Southport - Zoological Gardens
Scarbrick New Road : PR8 1RX
Southport - Zoological Gardens : Map credit National Library of Scotland Southport - Zoological Gardens : Image credit Wiki Commons In 1868, William Blundell built the Alexandria Hotel on Scarbrick New Road and opened a 13 acre pleasure garden called Kew Gardens (Kew farm was nearby). The gardens were developed and renamed Southport Zoological Gardens around 1880. On the 12 acre site there were gardens, a pavilion, a lake with gondolas as well as birds and animals. The gardens were connected by a horse tram service to central Southport.

Bicycle racing at Southport Zoological Gardens started in 1881 and the Athletic News of June 1st reported "Mr Fish has laid out a splendid cinder path, nearly a quarter of a mile in circumference." The General Manager Mr Fish was previously at Raikes Hall in Blackpool and the Pomona Palace in Manchester. The gardens advertised a series of bicycle handicap races at Whitsun 1881; on Wednesday a 1 mile race, on Thursday a 2 miles race, followed by a 3 miles race on Friday and a 10 miles race on Saturday. Tommy Edge, who went on to be a champion rider, won three races at these meetings.

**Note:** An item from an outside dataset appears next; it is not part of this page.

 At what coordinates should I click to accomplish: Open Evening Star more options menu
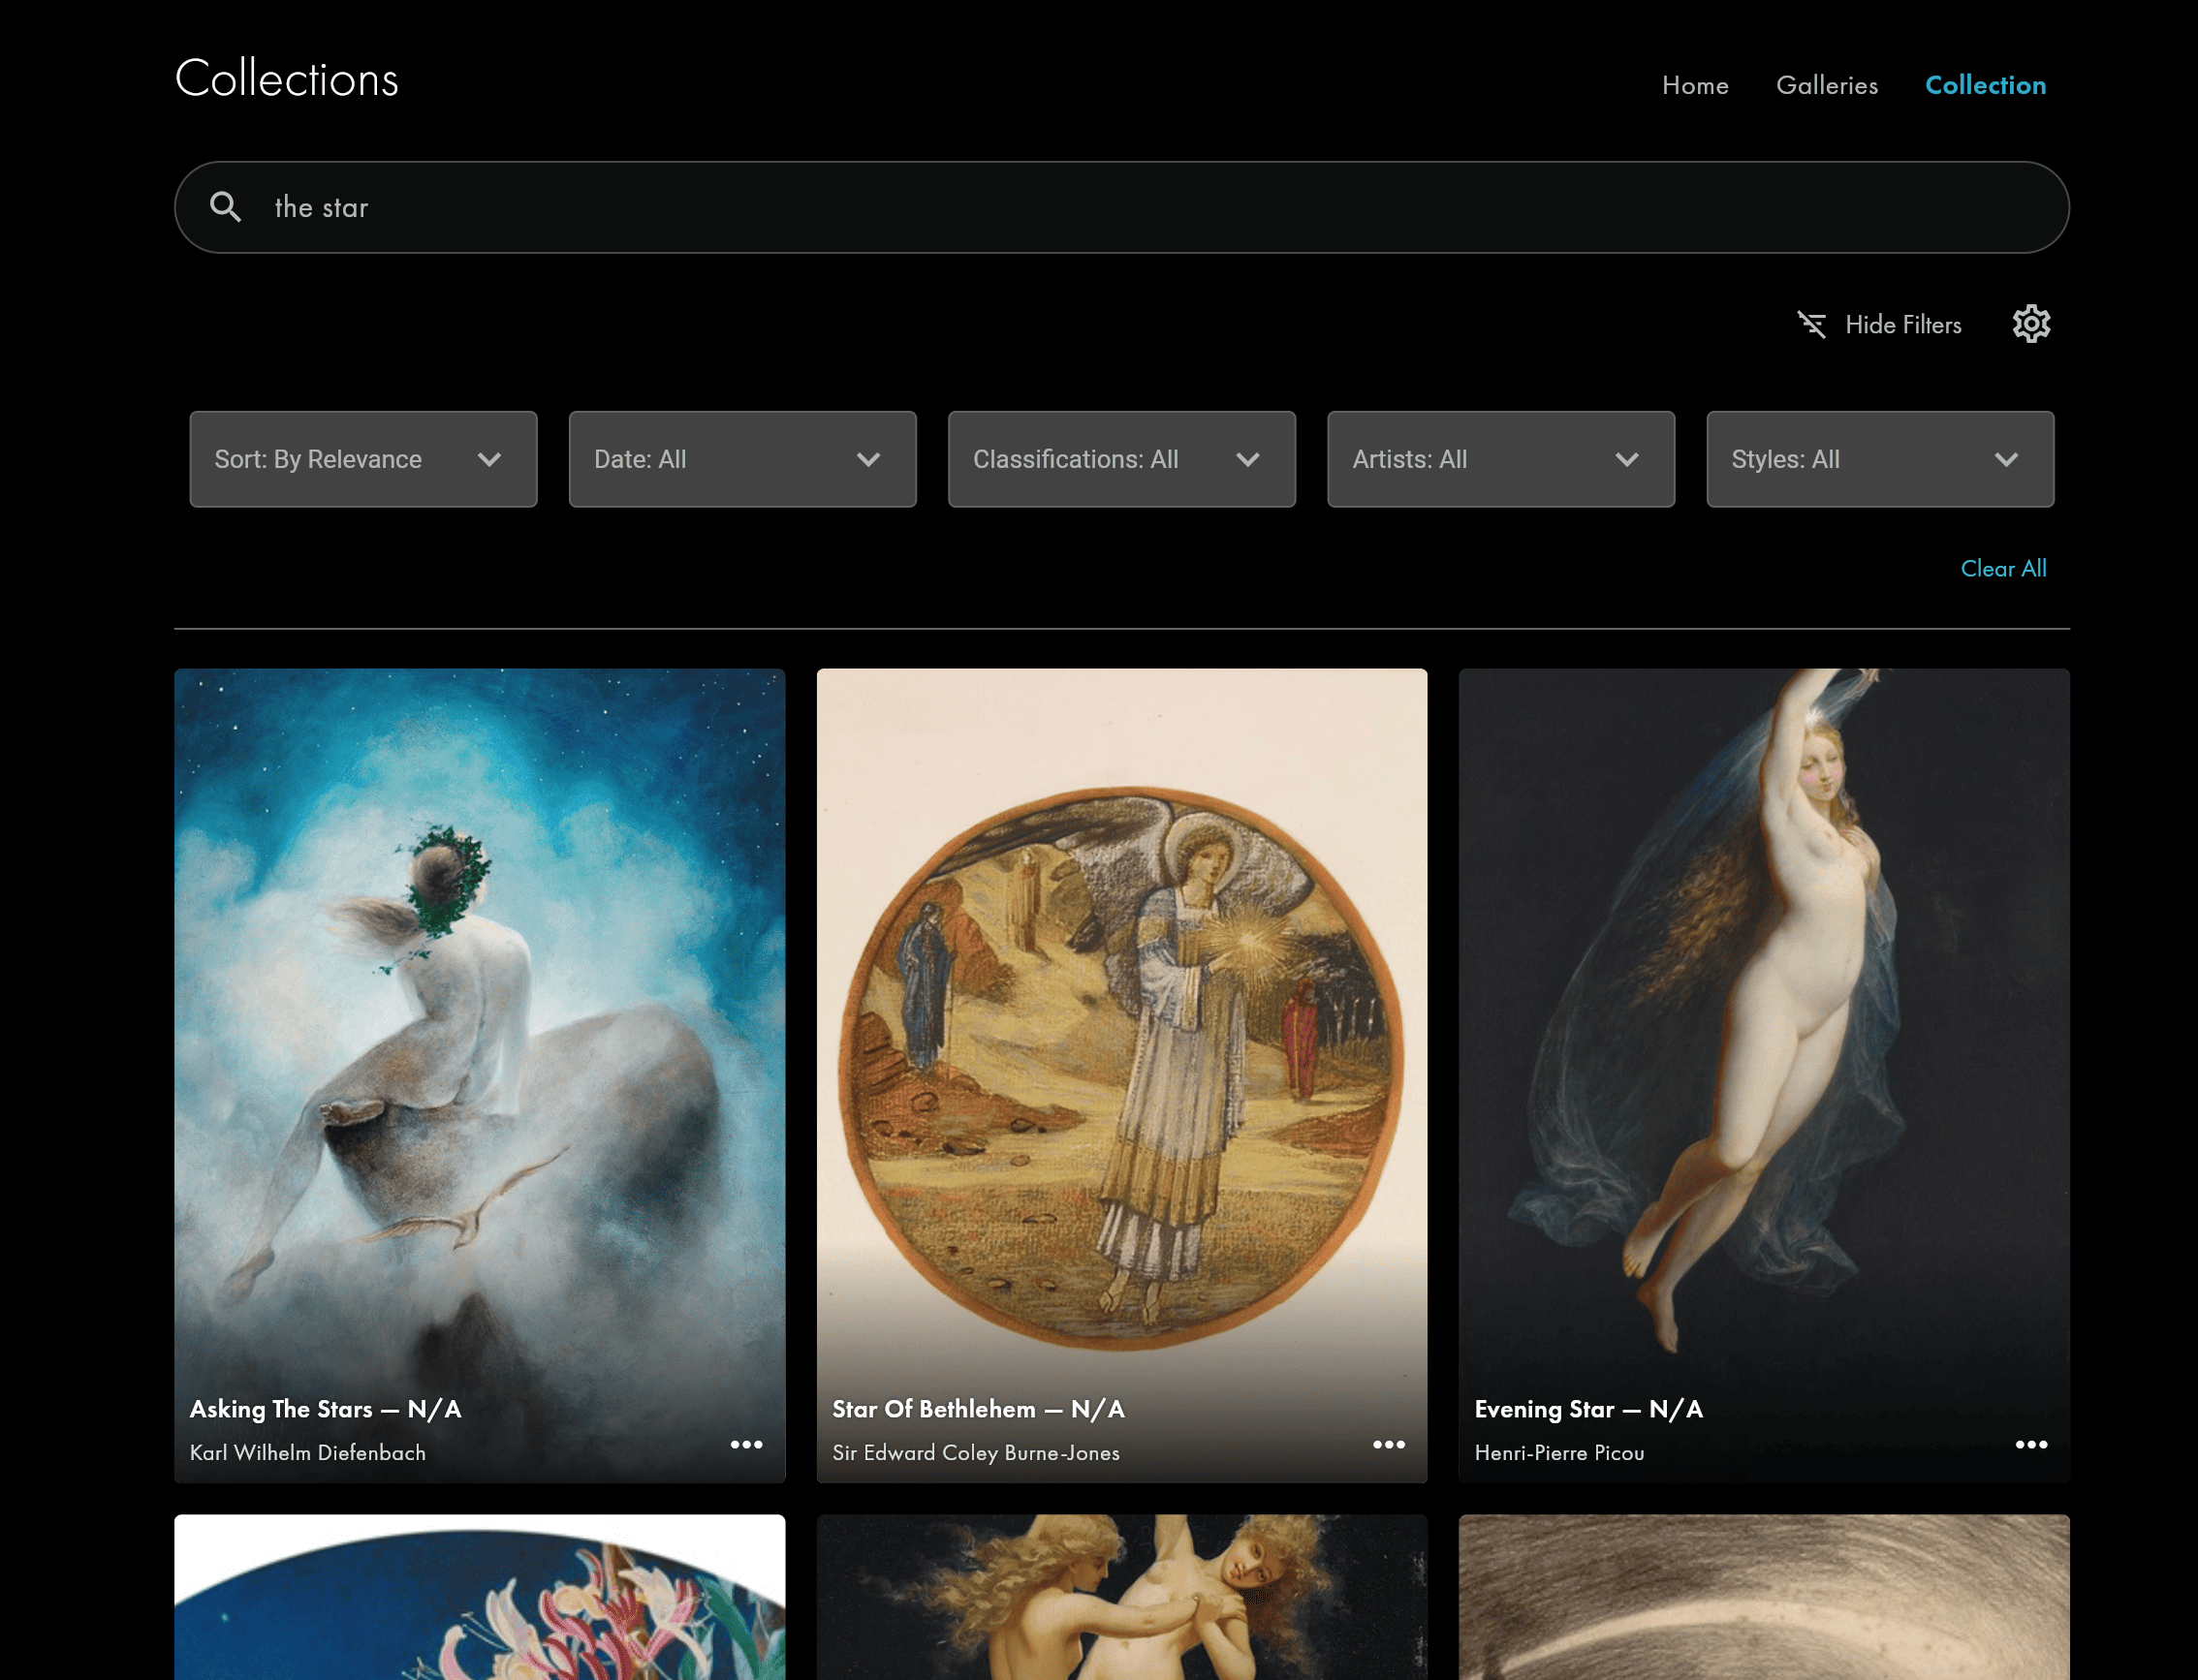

The next meeting was on August Bank Holiday Monday and there were two bicycle handicap races over 1 and 5 miles. The Athletic News commented that riders could also take part in the races at the Southport Winter Gardens on the same day.

Racing continued through 1882, but this was to be the last year in the short life of the track. The competition for bicycle racing in Southport at this time was from the Winter Gardens and Cemetery Road tracks and the Winter Gardens, having a more central location, seemed to have won out commercially.

There was a fire at the gardens in 1908, which caused considerable damage and resulted in the death of two elephants, a rhino, zebra and two camels. Visitor numbers declined after the fire and when the tram service stopped in 1912, the gardens wound down, closing by the end of the First World War.